The cytotoxicity of 3 electron-affinic radiosensitizers has been studied in Chinese hamster V-79 cells as a function of pH and modest hyperthermia. When equitoxic concentrations were used and temperature was increased from 34 to 41 degrees C metronidazole, the compound with the lowest electron affinity showed the greatest enhancement of hypoxic-cell toxicity, and nitrofurantoin, the compound with the highest electron affinity, the least.

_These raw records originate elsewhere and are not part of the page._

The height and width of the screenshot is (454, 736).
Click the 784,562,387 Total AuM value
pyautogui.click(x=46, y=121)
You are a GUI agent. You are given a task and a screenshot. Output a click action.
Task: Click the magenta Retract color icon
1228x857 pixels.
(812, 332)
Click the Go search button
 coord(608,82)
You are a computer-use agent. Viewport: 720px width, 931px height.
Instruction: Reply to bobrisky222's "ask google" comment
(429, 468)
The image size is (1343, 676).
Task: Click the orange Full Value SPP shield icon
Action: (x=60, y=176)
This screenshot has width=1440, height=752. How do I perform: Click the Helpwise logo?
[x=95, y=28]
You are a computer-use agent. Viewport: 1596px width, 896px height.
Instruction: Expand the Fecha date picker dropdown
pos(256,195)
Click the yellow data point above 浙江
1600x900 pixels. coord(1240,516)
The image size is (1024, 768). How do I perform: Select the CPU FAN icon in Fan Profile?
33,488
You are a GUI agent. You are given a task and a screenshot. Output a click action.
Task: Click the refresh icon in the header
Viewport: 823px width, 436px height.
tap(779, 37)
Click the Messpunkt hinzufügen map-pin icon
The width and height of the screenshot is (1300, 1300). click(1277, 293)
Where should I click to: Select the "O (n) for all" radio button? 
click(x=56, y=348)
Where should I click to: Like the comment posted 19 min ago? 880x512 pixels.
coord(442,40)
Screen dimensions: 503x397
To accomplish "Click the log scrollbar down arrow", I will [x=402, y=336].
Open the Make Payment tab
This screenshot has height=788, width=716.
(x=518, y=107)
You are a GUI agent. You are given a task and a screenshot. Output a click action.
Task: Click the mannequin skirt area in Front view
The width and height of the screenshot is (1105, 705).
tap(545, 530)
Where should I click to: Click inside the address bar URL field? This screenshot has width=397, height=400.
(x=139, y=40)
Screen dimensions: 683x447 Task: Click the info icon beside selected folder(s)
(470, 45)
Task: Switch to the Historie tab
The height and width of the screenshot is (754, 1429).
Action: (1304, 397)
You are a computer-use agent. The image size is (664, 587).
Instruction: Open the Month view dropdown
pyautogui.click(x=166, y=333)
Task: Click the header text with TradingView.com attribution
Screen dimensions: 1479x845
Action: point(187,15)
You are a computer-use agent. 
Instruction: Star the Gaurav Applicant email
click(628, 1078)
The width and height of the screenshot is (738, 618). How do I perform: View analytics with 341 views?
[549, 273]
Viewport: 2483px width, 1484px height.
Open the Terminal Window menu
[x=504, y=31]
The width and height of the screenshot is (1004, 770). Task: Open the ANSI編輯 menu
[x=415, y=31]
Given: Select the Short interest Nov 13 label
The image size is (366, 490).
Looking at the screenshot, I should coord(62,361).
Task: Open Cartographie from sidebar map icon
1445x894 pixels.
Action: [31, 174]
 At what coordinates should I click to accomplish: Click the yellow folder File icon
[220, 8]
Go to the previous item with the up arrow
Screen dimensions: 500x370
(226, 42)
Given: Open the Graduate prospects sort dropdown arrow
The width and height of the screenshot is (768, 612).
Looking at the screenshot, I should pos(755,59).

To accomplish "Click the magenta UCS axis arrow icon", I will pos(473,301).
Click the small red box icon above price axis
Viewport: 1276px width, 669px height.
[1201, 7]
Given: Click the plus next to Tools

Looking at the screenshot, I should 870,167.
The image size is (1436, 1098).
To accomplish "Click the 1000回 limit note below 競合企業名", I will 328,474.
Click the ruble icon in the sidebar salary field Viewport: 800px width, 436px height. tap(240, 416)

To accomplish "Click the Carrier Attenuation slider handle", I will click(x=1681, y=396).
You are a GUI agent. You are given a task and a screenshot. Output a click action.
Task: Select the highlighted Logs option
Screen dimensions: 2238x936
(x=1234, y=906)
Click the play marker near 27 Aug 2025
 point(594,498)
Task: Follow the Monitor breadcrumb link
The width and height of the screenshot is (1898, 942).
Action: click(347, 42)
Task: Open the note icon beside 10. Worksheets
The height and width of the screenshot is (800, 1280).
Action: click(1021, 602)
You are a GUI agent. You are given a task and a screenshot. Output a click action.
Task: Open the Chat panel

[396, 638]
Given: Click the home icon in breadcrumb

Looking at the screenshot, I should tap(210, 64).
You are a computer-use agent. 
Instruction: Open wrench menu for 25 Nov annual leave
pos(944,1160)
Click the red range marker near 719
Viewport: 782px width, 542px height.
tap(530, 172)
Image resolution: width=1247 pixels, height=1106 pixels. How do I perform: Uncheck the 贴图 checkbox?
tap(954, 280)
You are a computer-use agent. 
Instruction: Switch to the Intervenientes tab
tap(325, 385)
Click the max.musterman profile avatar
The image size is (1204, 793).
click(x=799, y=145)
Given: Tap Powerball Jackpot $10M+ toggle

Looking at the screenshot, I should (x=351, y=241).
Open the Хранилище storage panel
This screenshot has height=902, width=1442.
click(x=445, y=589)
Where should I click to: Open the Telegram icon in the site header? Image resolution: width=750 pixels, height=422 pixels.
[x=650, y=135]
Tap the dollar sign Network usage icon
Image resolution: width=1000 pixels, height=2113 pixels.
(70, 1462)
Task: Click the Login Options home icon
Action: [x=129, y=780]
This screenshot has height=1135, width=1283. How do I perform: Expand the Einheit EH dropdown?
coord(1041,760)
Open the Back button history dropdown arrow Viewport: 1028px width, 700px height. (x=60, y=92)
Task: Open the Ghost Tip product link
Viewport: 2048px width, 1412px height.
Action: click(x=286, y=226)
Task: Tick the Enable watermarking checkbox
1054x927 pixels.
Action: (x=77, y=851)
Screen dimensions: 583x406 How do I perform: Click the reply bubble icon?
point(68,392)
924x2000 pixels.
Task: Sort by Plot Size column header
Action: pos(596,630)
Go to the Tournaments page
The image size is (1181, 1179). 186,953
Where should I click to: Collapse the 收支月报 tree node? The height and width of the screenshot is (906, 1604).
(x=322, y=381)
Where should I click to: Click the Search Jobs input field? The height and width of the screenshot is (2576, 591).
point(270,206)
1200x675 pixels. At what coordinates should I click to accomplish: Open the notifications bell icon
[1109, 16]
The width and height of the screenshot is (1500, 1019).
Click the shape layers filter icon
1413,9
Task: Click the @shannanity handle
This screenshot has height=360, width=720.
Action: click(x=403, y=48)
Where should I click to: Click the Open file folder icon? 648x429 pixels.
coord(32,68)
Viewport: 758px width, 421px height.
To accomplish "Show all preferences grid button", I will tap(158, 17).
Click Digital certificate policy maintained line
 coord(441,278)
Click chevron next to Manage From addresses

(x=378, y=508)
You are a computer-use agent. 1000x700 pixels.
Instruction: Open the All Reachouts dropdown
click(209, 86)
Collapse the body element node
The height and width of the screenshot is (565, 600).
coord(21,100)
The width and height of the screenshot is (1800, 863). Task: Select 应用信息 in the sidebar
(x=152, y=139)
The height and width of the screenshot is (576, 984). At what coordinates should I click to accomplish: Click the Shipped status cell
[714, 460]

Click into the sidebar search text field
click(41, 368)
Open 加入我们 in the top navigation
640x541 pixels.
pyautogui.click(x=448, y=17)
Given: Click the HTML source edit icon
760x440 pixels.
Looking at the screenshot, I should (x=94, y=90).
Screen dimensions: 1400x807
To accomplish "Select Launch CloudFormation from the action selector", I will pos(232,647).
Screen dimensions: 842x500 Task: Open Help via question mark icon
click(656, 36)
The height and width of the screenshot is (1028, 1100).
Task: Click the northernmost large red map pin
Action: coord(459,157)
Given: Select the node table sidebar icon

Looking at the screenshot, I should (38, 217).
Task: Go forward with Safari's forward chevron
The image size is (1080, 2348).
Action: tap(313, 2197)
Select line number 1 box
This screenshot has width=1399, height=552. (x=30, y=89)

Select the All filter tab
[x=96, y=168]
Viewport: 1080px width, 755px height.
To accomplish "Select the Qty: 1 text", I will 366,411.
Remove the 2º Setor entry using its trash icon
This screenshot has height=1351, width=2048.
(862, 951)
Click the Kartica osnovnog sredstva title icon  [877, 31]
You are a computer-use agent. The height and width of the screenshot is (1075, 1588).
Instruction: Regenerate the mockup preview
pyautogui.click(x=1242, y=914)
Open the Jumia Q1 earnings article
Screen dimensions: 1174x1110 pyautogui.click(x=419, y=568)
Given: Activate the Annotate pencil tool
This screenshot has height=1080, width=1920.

The results can be explained if the mechanisms of toxicity involves a redox reaction, since it would be expected that the least toxic compound (lowest electron affinity) would have the largest activation energy and hence the greatest temperature effect. This appears to hold for these 3 compounds. Experiments also showed that nitrofurantoin which exhibits no increase in toxicity when the temperature was increased from 37 to 41 degrees C at pH 7.4, showed an increase in toxicity for the same temperature change at the pH of 7.0 and 6.6. Under aerobic conditions only metronidazole showed significant toxicity at 41 degrees C, where the differential between aerobic and hypoxic cell toxicity was minimal, both at pH 7.4, and at the low pH values of 7.0 and 6.6. In the clinical setting there is evidence that tumour cells are at a lower pH than their surrounding normal tissues. Hypoxic-cell cytotoxicity is enhanced at low pH, and even further enhanced at low pH in combination with a temperature of 41 degrees C. However, this finding correlates conversely with electron affinity. Thus, the radiosensitizer (and trichomonicide) metronidazole is most influenced by low pH and high temperature with the nitroimidazole, misonidazole, demonstrating a smaller enhancement due to higher temperatures.